Possibile. Lo sapremo domani alle 11. Quando l'Istat comunicherà la
variazione del Pil nel secondo trimestre dell'anno. Se dopo il -0,1%
dei primi tre mesi arriverà un altro -0,1%, sarà recessione tecnica.
Due segni negativi in due periodi consecutivi. Non si scappa. Il
governo lo teme. Al punto da aver ristretto la forchetta anticipata
dall'Istituto di statistica a fine giugno. L'Istat prevedeva allora
un Prodotto interno lordo oscillante tra -0,1% e +0,3%: quasi
inferno e promessa di paradiso. Intervallo ora compresso, nelle
valutazioni dello staff economico di Palazzo Chigi, tra -0,1 e
+0,1%. Parlare di decimali, di zero virgola, certo non fa una grande
differenza per il Paese reale fermo. Per chi cerca e non trova
lavoro. Per le famiglie che stentano a quadrare i conti, bonus o non
bonus. Ma per il governo Renzi sì.
E non solo per una questione di comunicazione: i titoli sulla
recessione da spiegare, gli italiani da tranquillizzare. Ma per una
strategia di politica economica tutta da reimpostare, con variazioni
importanti da apportare entro settembre al Def, il Documento di
economia e finanza, laddove il Pil per quest'anno è dato a +0,8%. E
forse con una manovra correttiva da mettere in pista, non più
esclusa nemmeno dallo stesso Renzi che, nell'intervista
di ieri a Repubblica, assicurava che "in ogni caso non
toccheremo
le tasse". D'altro canto un secondo segno meno per il Pil non è
certo un bel lasciapassare con l'Europa. Il premier è certo che
"resteremo sotto il 3%" nel rapporto tra deficit e Pil (quest'anno
il Def lo fotografa al 2,6%). Ma per Bruxelles potrebbe non bastare.

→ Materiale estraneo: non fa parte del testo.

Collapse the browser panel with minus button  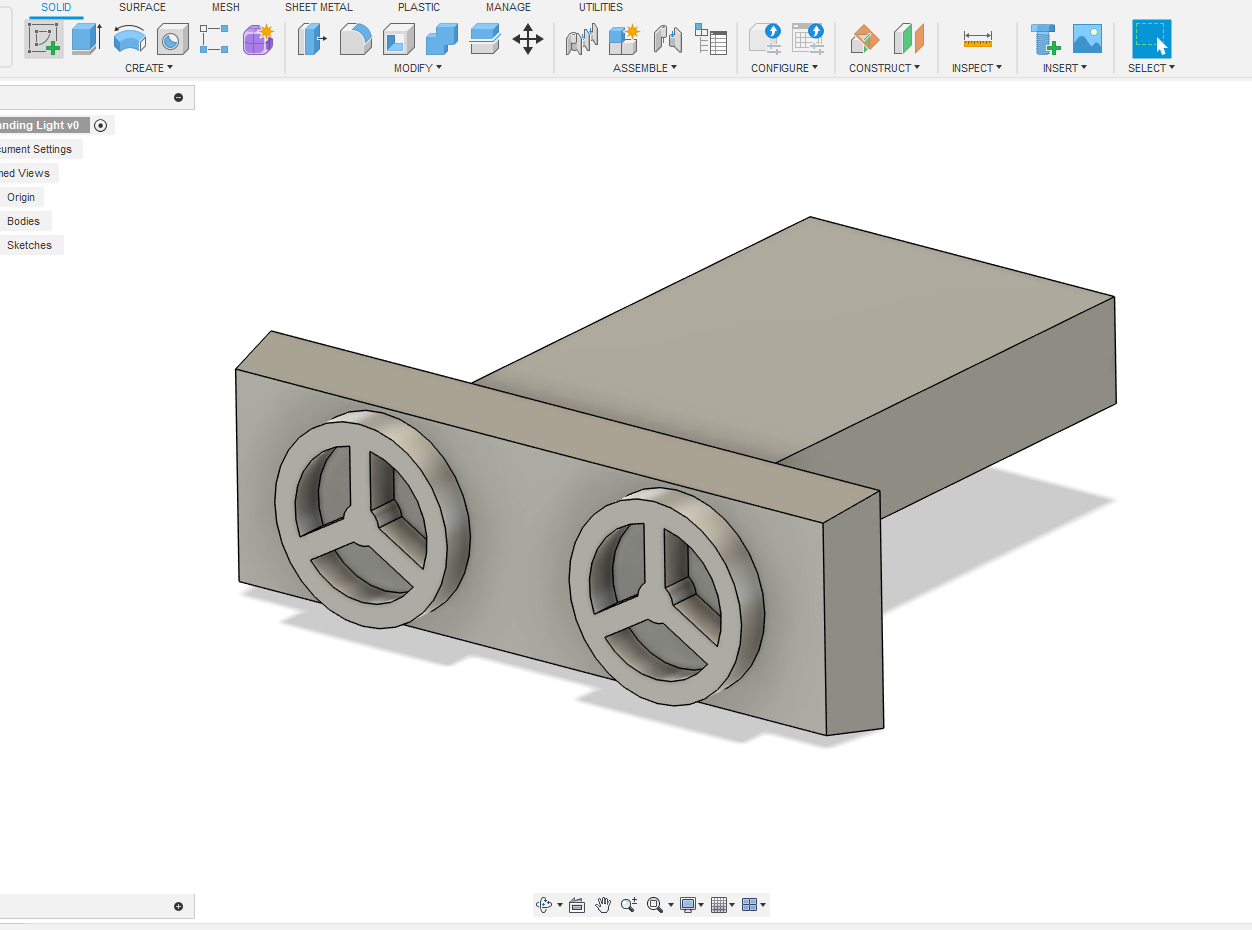point(179,97)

In prospettiva, camminare sul filo significa far saltare nei
prossimi due anni il rispetto del pareggio di bilancio strutturale
corretto per il ciclo economico (0,6% è il livello inserito nel
programma di convergenza spedito alla Ue). E soprattutto del fiscal
compact, le rigide regole di riduzione del debito pubblico, inserite
in Costituzione.
Con un semestre di Pil sotto zero e con pochissime possibilità di
ribaltare la situazione nella seconda metà dell'anno, le richieste
di deroghe e flessibilità extra che il governo si preparava a fare
all'Europa della Merkel, durante il semestre di presidenza italiano,
in virtù dei compiti fatti a casa, rischia di trasformarsi in una
domanda di sconti perché il Paese non ce la fa. E torna ad essere la
Cenerentola dell'Europa, visto che la Spagna ha innescato il turbo
della crescita (sopra l'1%) e persino dalla Grecia trapelano segnali
positivi. È vero, non siamo al tracollo del Pil come negli anni bui
della crisi post 2007. E neanche al livello del 2012 (-2,4%) e 2013
(-1,9%). Ma i decimali ora contano più che mai.

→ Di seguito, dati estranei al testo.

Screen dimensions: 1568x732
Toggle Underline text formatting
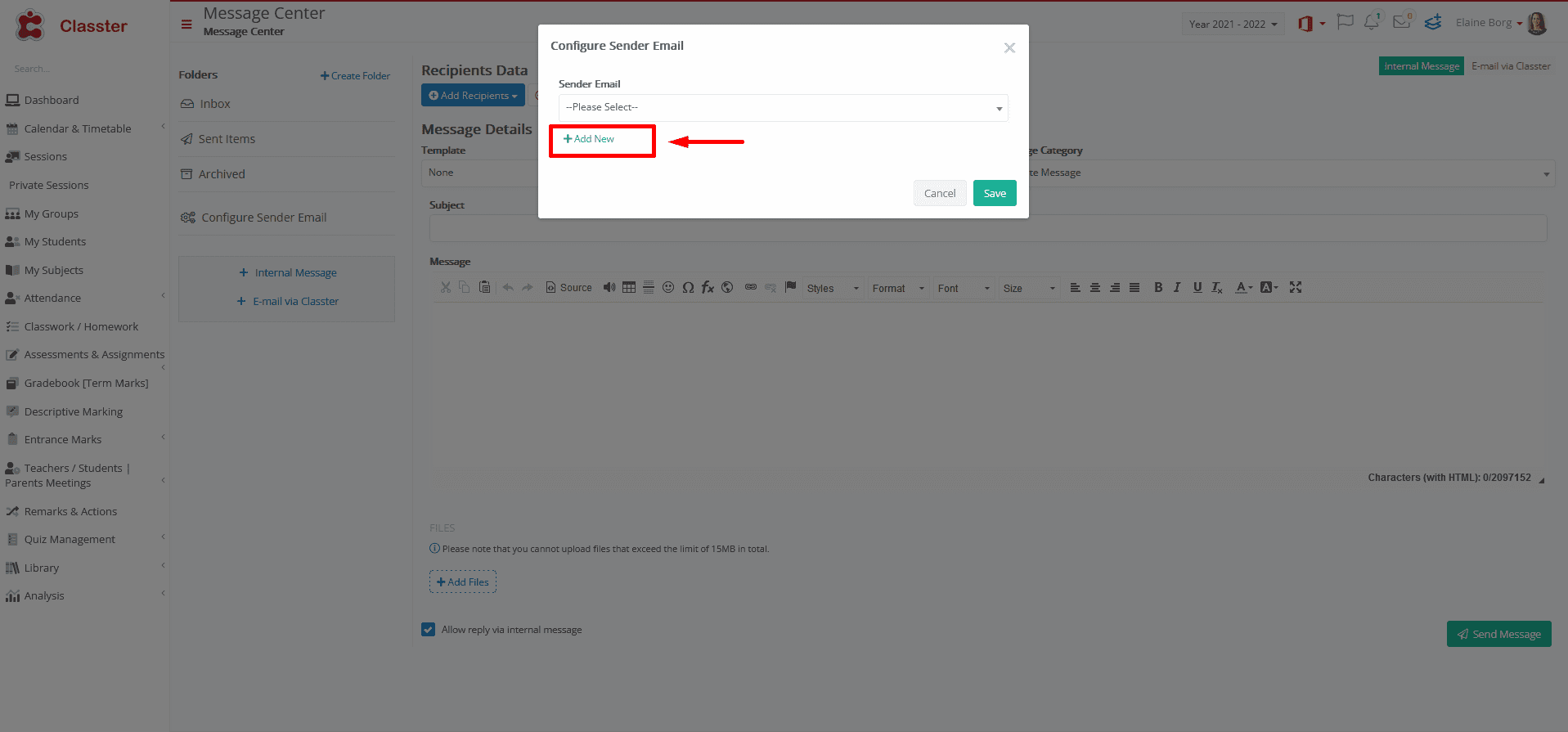point(1197,287)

Per trattare in Europa, ma anche sul fronte interno. Se la crescita
viene ridotta dallo 0,8% allo 0,3%, modificando il Def, il deficit
sale da 2,6 a 2,8%. Un filo sotto il tetto e addio sconti sul
cofinanziamento dei fondi europei. Addio risorse in più per bonus e
investimenti facendo lievitare il deficit. Tanto questo si alzerà da
solo, perché il Pil scende. Ma anche il quadro politico ne
risentirà. Inevitabile. Conti non più in sicurezza, l'Italia di
nuovo vulnerabile. E qualcuno, anche nella maggioranza, potrebbe
cogliere l'occasione per trarne vantaggi. Attaccando la politica
degli annunci del governo. I pasticci dei decreti scritti e
riscritti. E il fronte europeo che torna caldo. Che sia recessione o
stagnazione il tema è già priorità, se non urgenza, sul tavolo del
governo. A prescindere da cosa dirà domani l'Istat.